Before any inaccurate ideas start forming, I should follow up with another photo.
You think I'm trying to be amusing here? This was a big loss. Soon after I ran my fingers through his bob of hair one last time and had snipped away a piece of my baby boy's childhood, my mental state had to undergo the five steps of grieving.
Denial-------> "Is this swatch of hair really his? Am I really doing this? Nooooooooooo."
Anger-------> (With burning tears welling in my eyes) "I can't believe I got talked into getting his hair cut." (Looking at my husband and silently thinking to myself.) "I hate you."
Bargaining-------> "If only we didn't need to worry about ticks. If only his hair wasn't so thick. If only we didn't have to worry about July's humidity."
Depression-------> Tears. Lots of snot and tears.
Acceptance-------> "It'll be okay. He'll be miserable this summer if it doesn't get done."
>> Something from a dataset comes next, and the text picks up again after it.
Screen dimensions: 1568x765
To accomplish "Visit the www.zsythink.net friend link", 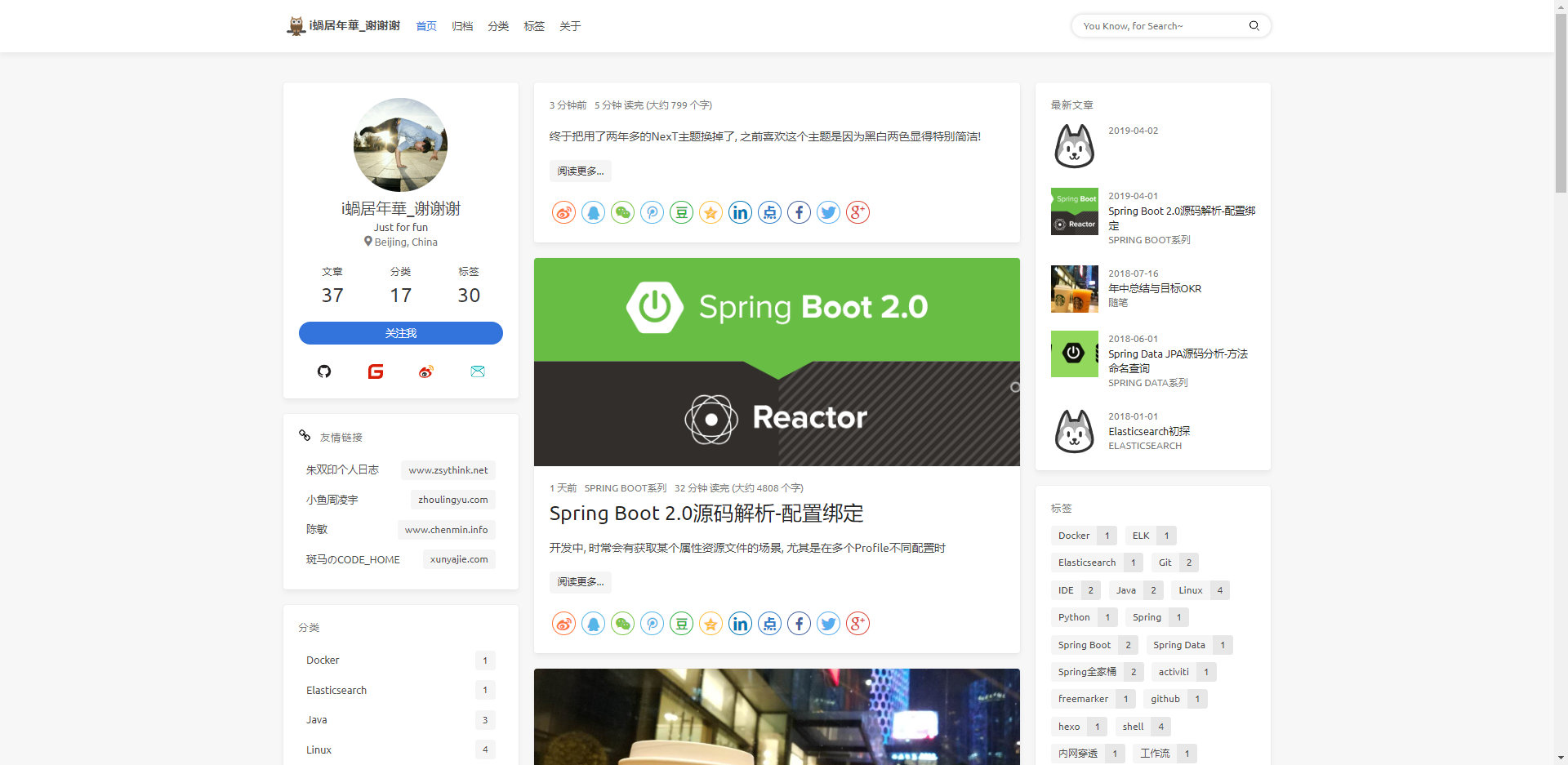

I dreaded for an entire hour, waiting, as Boy took our little boy to SuperCuts. All of that waiting turned me into Lennie Small--stroking that tender ponytail of soft brown hair against my cheek as if it were one of Lennie's beloved rabbits at the farm. A little psycho, you say? Grief does that to you. The sound of the garage door rolling up and seeing the car return past the front window signaled my stomach to twist up into a knot.
Again, the five stages:
Denial-------> "This is not my little boy. This can't be happening to me."
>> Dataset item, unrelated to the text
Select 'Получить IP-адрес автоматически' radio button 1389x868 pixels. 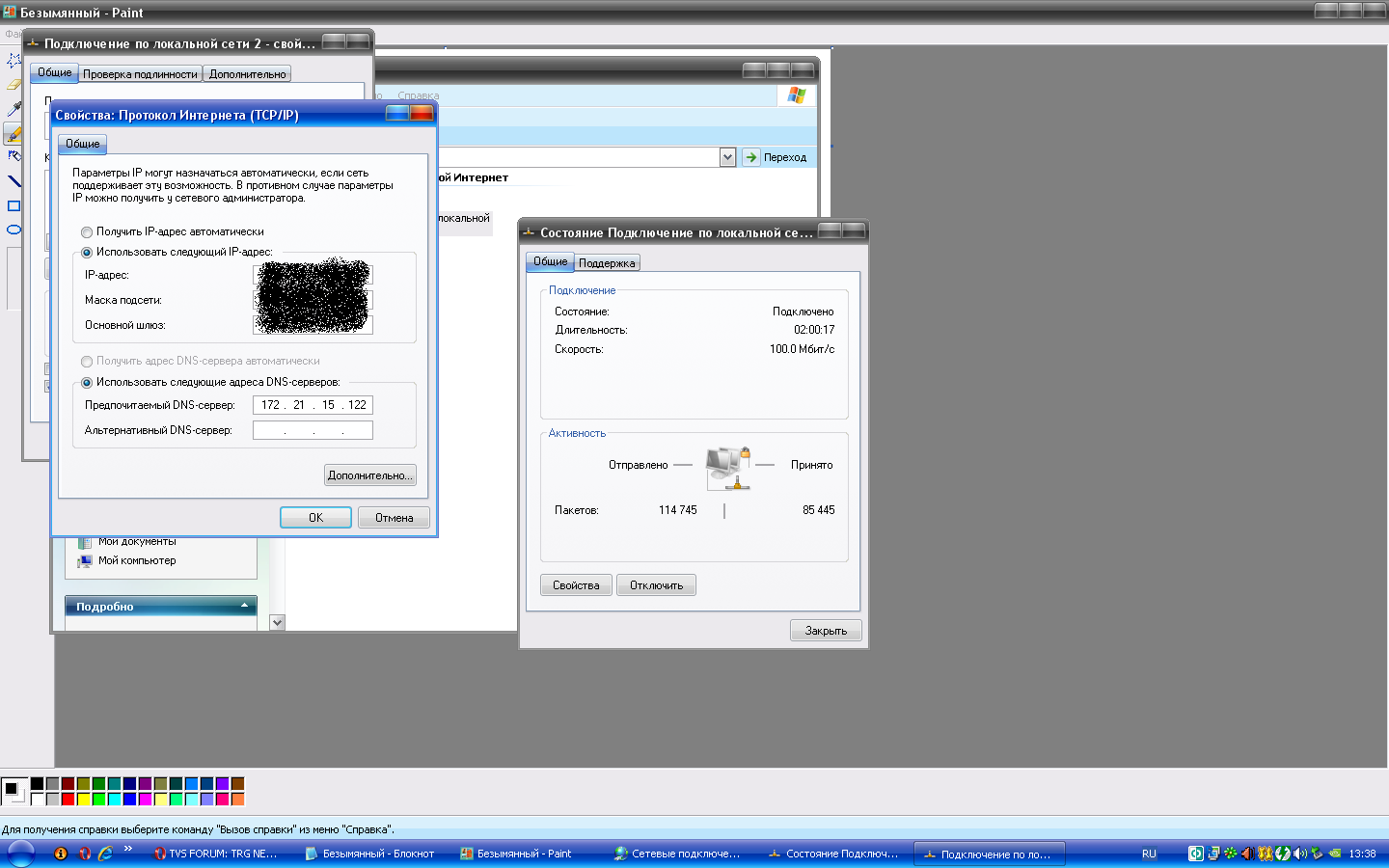click(x=87, y=232)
Anger-------> (Looking at Boy) "How dare you." (Thinking about the person who cut off the hair) "It's ugly and it's too short. I hate it. I hate it! His beautiful head of hair is gone!" (Looking at my husband again) "You did this. A piece of my little boy just died. Don't talk to me."
Bargaining-------> "If only we could have kept his hair a little longer..."
Depression-------> I sobbed good and long on the couch. "He's not the same!" I wailed. "I can't look at him!" A hard cry with a box of tissues is always cathartic. It must have been another entire hour until I came to my senses and found resolution.
Acceptance-------> "It'll grow back at the end of the summer."